Scan the entries for the word "agent". Every line that has it should be copied.

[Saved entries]

________________________

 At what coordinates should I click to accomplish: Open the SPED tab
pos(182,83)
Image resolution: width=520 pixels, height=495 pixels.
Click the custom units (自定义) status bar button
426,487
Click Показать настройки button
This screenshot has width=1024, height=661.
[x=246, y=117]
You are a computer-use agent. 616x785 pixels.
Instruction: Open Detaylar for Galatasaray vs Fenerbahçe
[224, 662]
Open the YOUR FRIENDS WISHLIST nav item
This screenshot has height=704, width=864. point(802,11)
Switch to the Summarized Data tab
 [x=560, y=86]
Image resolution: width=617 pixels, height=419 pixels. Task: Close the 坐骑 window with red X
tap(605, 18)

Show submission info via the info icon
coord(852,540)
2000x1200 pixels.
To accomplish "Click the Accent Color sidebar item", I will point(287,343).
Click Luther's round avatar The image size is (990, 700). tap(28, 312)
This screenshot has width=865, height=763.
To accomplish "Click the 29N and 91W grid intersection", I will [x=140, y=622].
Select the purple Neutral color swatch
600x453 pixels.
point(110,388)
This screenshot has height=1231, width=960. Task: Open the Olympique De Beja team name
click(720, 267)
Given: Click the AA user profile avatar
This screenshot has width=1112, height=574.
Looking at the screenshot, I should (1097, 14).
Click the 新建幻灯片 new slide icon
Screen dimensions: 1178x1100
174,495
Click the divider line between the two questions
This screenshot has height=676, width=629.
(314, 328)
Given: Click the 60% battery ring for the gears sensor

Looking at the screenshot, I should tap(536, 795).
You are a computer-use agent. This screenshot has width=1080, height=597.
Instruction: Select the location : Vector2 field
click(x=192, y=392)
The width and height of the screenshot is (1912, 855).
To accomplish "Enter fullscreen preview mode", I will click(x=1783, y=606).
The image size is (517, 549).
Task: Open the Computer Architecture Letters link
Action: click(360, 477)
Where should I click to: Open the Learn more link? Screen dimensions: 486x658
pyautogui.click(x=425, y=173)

________________________

PROBLEM SOLUTION:
You are a computer-use agent. 616x785 pixels.
You are a computer-use agent. This screenshot has width=1080, height=597.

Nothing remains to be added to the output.